Extract provided:
Second Paragraph- For the purposes of this Contract, it shall be considered that
to the quantity of Electrical Energy put available for Purchaser by Seller is
associated a generation capacity contracted with EDP Lajeado Energy S.A.
Third paragraph- It is understood and agreed that the rights over the Electrical
Energy commercialized between the Parties, according to the established in this
Contract, shall not be altered, in case of MAE modifying the form or frequency
of registry, accounting or liquidation of the Contracting positions of its
agents regarding the contracted volumes agreed on by the Parties. Such right
shall not be altered in case XXXXX modifies the methodology of calculation of
the XXX Xxxxx, be this alteration in terms of advancement or frequency with
which this price is calculated.

Required tasks:
(A) In the contract excerpt, what three things concerning the Contracting positions of MAE's agents does the text say MAE might modify in form or frequency?
(B) Reproduce the part of the contract excerpt starting at "Third paragraph- It" and ending at "price is calculated.".
The data plays no part in the work on the contract excerpt.

Information shown:
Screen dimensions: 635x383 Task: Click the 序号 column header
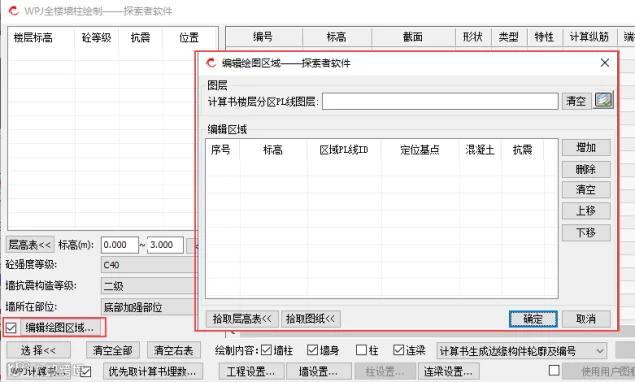pyautogui.click(x=221, y=150)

Responses to the exercise:
(A) Registry, accounting, liquidation

(B)
Third paragraph- It is understood and agreed that the rights over the Electrical
Energy commercialized between the Parties, according to the established in this
Contract, shall not be altered, in case of MAE modifying the form or frequency
of registry, accounting or liquidation of the Contracting positions of its
agents regarding the contracted volumes agreed on by the Parties. Such right
shall not be altered in case XXXXX modifies the methodology of calculation of
the XXX Xxxxx, be this alteration in terms of advancement or frequency with
which this price is calculated.